Word for word, transcribe the data below from the line with "Given: Click the list icon on Nordmann card" to the line with "The height and width of the screenshot is (465, 940).", keeping both of those lines.

━━━ Data extract ━━━

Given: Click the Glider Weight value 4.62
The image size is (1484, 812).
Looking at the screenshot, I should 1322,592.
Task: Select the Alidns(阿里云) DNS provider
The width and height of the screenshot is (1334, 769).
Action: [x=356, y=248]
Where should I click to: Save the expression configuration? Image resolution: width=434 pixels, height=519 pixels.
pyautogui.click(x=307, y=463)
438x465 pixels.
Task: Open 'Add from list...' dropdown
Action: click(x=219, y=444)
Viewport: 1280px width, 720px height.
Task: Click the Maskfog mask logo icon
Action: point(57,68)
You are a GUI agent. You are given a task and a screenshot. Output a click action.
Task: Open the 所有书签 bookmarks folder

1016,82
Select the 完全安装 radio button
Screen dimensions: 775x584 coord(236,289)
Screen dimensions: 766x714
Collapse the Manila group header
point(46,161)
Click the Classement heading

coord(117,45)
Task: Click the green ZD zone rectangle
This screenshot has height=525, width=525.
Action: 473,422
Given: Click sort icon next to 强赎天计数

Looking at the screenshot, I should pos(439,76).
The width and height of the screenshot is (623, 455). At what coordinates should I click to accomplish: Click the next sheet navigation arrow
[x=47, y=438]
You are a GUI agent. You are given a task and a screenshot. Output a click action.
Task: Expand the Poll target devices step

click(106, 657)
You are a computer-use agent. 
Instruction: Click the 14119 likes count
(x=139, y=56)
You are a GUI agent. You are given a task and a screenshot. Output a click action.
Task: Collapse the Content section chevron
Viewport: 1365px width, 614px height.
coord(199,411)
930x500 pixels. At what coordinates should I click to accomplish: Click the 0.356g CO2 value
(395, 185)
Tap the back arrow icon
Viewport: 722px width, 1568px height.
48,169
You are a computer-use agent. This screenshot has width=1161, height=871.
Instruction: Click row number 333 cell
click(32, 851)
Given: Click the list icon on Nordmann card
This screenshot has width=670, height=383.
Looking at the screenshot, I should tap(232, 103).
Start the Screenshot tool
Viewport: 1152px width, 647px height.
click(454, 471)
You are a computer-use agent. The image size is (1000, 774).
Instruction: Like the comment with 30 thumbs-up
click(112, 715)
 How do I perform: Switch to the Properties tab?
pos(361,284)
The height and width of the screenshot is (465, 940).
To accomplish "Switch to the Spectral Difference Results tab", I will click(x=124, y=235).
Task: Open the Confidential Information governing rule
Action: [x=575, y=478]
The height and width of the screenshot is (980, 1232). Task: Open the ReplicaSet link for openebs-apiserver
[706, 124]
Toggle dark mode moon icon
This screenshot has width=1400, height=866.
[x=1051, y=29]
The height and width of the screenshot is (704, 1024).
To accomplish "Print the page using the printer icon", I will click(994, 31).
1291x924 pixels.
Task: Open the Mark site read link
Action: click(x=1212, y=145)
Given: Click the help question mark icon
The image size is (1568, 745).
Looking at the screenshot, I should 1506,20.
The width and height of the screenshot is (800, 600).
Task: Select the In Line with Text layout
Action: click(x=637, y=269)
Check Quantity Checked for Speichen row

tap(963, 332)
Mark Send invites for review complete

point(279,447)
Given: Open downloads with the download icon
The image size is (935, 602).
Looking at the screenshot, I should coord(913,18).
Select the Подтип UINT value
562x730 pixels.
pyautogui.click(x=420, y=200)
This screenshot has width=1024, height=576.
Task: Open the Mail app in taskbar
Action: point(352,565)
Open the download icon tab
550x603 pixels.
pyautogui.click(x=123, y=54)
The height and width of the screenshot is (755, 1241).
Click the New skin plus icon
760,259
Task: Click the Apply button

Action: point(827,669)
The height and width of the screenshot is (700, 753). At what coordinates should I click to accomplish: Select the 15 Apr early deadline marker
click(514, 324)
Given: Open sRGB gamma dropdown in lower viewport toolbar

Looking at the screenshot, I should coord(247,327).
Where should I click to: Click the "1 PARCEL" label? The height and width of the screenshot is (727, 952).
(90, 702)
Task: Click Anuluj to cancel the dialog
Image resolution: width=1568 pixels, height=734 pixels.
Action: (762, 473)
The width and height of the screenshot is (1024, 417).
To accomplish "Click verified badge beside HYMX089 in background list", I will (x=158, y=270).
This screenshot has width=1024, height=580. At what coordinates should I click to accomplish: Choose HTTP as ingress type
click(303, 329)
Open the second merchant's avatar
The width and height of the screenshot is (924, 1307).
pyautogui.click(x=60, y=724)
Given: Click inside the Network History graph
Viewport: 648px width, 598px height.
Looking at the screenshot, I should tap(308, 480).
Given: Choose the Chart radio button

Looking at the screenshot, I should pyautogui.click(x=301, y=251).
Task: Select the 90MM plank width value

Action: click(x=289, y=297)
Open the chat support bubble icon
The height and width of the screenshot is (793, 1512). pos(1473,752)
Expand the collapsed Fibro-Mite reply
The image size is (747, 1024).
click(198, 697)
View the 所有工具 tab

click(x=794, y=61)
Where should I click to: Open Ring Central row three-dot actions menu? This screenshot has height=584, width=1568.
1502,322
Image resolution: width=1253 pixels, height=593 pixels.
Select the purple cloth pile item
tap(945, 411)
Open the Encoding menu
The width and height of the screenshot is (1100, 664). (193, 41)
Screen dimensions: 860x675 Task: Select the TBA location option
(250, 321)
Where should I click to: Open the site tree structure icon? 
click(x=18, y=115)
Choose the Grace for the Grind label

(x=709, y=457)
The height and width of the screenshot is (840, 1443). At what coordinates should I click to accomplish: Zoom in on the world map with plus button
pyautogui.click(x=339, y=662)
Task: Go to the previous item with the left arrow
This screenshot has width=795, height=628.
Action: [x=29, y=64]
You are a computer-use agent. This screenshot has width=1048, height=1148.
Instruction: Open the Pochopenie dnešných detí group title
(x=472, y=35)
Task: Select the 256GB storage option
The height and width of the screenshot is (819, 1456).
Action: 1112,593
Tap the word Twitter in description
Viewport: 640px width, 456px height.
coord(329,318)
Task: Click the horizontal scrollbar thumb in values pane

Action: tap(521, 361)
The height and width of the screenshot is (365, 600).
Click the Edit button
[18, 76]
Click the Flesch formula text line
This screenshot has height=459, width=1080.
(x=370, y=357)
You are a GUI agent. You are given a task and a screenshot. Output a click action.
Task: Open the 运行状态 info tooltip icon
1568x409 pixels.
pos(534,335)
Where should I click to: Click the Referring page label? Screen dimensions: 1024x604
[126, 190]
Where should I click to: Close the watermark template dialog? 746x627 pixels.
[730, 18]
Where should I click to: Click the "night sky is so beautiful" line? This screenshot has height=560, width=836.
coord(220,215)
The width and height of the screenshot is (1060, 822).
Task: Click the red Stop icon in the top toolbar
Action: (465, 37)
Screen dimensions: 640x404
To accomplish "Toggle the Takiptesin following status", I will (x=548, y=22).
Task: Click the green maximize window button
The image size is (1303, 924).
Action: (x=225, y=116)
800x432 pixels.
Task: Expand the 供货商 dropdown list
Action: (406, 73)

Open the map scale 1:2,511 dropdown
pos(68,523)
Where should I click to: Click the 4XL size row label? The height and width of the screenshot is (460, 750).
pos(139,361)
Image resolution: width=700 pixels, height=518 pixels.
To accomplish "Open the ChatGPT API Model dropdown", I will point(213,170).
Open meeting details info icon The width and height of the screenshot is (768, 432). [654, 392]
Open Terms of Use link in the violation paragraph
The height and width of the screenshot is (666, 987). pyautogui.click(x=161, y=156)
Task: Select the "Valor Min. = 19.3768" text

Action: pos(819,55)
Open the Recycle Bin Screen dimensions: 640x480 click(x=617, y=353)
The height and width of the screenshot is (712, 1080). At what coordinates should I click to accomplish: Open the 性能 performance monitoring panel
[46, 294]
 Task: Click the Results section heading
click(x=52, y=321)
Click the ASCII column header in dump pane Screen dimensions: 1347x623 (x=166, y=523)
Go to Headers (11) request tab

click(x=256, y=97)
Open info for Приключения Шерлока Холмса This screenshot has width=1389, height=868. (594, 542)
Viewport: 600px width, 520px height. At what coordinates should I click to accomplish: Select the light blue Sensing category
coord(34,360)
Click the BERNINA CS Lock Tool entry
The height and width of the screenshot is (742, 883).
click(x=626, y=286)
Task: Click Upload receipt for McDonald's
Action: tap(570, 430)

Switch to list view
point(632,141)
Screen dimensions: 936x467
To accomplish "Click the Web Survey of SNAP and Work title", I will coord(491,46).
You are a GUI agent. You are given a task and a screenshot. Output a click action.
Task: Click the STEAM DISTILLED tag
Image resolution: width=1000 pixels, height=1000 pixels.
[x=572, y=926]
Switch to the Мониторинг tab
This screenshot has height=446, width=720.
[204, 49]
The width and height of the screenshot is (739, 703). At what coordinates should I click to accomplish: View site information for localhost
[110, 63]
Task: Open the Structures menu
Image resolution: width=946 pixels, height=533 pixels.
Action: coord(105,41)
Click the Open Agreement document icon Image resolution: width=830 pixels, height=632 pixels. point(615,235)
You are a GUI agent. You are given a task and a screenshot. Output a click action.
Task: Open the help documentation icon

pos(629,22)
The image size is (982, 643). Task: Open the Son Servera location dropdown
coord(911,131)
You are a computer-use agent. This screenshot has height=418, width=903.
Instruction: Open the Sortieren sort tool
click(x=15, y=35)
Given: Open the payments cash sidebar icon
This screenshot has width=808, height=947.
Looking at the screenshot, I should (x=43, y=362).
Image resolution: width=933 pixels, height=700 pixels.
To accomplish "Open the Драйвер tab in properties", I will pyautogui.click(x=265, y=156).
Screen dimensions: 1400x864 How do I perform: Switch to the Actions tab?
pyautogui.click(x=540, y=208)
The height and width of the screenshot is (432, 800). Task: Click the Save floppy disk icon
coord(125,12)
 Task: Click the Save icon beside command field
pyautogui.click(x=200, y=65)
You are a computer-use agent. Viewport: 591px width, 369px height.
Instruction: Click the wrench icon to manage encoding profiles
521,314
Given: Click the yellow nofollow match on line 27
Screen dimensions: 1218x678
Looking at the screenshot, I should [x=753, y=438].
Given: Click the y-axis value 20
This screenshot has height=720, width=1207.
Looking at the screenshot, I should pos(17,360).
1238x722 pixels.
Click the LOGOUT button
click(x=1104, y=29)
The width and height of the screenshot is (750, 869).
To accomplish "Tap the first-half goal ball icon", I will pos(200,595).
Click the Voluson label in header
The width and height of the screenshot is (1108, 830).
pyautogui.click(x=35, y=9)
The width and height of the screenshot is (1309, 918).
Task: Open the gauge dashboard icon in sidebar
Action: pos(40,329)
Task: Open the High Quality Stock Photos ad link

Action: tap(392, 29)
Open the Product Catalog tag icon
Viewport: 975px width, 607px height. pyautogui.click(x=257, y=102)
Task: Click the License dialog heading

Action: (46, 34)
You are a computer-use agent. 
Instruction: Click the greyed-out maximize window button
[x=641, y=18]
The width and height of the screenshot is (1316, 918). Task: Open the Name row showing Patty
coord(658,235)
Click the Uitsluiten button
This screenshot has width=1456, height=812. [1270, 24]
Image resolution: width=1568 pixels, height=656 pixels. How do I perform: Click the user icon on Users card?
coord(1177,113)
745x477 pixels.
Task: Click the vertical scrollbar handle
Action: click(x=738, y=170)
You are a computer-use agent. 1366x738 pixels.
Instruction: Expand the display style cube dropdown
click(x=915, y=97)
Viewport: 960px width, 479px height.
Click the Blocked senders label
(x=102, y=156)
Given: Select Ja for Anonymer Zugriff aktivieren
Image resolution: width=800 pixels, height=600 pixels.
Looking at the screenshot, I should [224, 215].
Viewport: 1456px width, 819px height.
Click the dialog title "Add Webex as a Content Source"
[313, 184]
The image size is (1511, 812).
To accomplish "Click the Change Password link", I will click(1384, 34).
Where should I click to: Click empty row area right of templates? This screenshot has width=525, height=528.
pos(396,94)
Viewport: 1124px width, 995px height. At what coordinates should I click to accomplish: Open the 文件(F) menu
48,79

━━━

Written solution:
Given: Click the list icon on Nordmann card
This screenshot has width=670, height=383.
Looking at the screenshot, I should tap(232, 103).
Start the Screenshot tool
Viewport: 1152px width, 647px height.
click(454, 471)
You are a computer-use agent. The image size is (1000, 774).
Instruction: Like the comment with 30 thumbs-up
click(112, 715)
 How do I perform: Switch to the Properties tab?
pos(361,284)
The height and width of the screenshot is (465, 940).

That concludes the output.